A igreja perde quando não há reverência ou temor, o que resta é euforia, excitação e sensações prazerosas. O que é bom em si mesmo, mas não é necessariamente adoração.

É um equivoco pensar que Deus se impressiona com nossos cultos de domingo. Ao contrário, Ele acolhe muito mais nossos gestos simples do quotidiano, frutos de um coração humilde e quebrantado, que busca se desprender de ambições e serve ao próximo com alegria. Adoração não é um evento domingueiro bem produzido, mas um estilo de vida que glorifica ao Senhor.

Durante séculos a arquitetura das igrejas e das catedrais destinou o balcão posterior para o coro, o órgão e a orquestra. Na igreja da Reforma os músicos e o coro se posicionavam na parte da frente da nave, mas sempre ao lado. Mesmo o púlpito não estava no centro, mas ao lado.
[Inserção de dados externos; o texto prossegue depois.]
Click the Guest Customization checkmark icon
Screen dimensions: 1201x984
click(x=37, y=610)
No centro havia, quando muito, alguns símbolos da fé que ajudam a despertar a consciência para a experiência do sagrado, com destaque para a mesa do Senhor. Era a congregação face ao altar de Deus, nada se interpondo entre a Santa Presença e a congregação. Este lugar só pode ser ocupado por Jesus Cristo, ele é o único mediador, ele é o único que pode dirigir o louvor.
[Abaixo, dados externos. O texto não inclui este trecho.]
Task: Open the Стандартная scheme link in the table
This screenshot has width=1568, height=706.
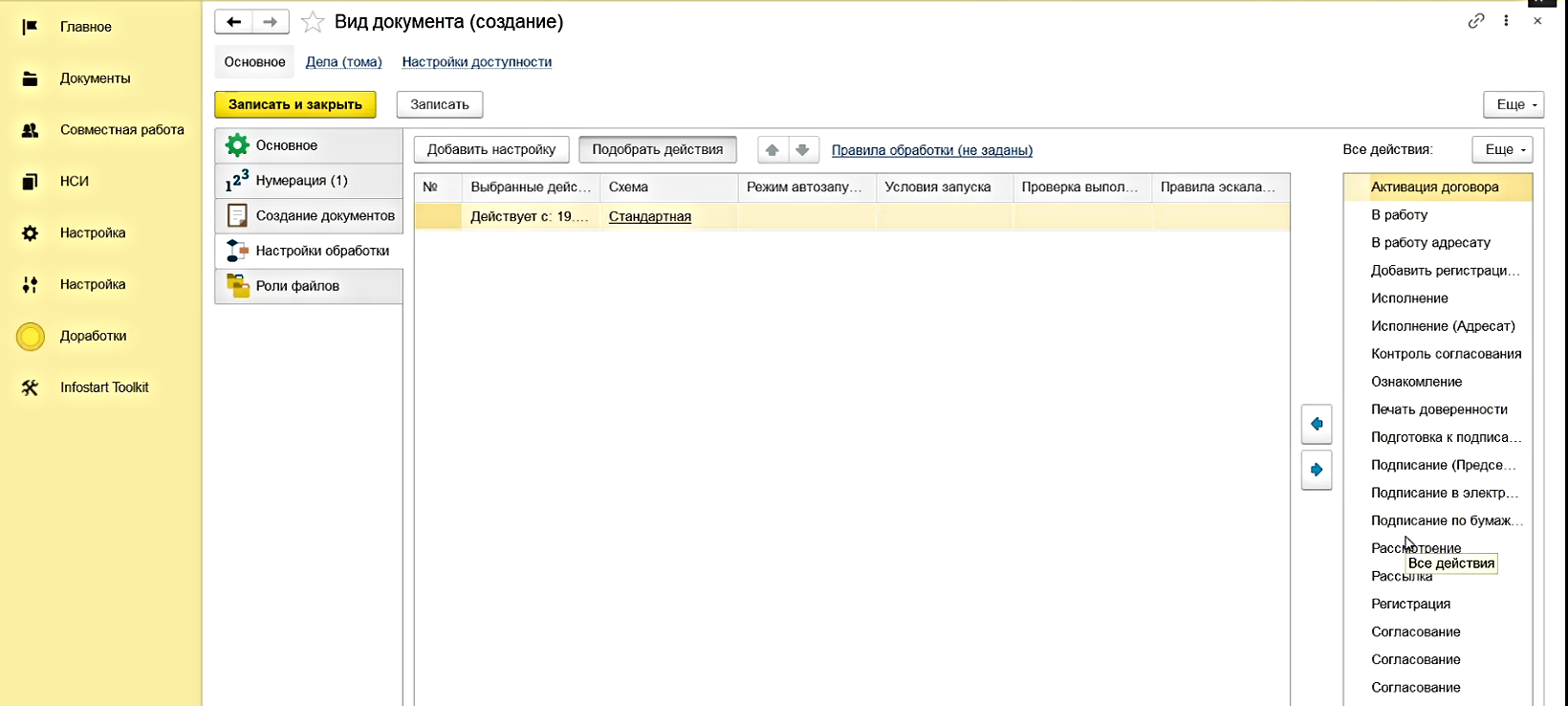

Hoje o que se vê é o apóstolo, o bispo, o pastor, o dirigente de louvor e a banda ocupando este lugar, nos levando de volta à Antiga Aliança quando sacerdotes e levitas eram mediadores entre Deus e os homens. A conseqüência é uma geração de crentes que dependem de homens, coreografias e data-shows para adorar e para ouvir a voz de Deus.

O verdadeiro pastoreio consiste em ajudar homens e mulheres a dependerem do Espírito Santo para seguirem a Cristo que os leva ao seio do Pai. Ajudar homens e mulheres a crescerem e amadurecerem na fé, na esperança e no amor, integrando adoração, oração e leitura das Escrituras no seu quotidiano.

A contextualização se tornou uma armadilha na qual a igreja caiu, na sua tentativa de se identificar com o mundo ela ficou cada vez mais parecida com mundo. A cultura gospel é auto centrada, materialista, se acha dona da verdade, tornou-se uma religião que nos faz prosperar, que não nos pede para renunciar a nada e que resolve todos nossos problemas. Há um abismo colossal entre a cultura gospel e o Evangelho de Jesus Cristo, que nos chama a amar sacrificialmente o nosso próximo, a cultivar um estilo de vida simples, a integrar o sofrimento na experiência existencial e a ter a humildade de ser um eterno aprendiz.

Estas reflexões já estavam fervilhando no meu coração há algum tempo. Pensei que estas coisas só aconteciam em certas igrejas, mas o que me motivou mesmo a colocá-las no papel, foi ter participado de um culto numa igreja evangélica tradicional.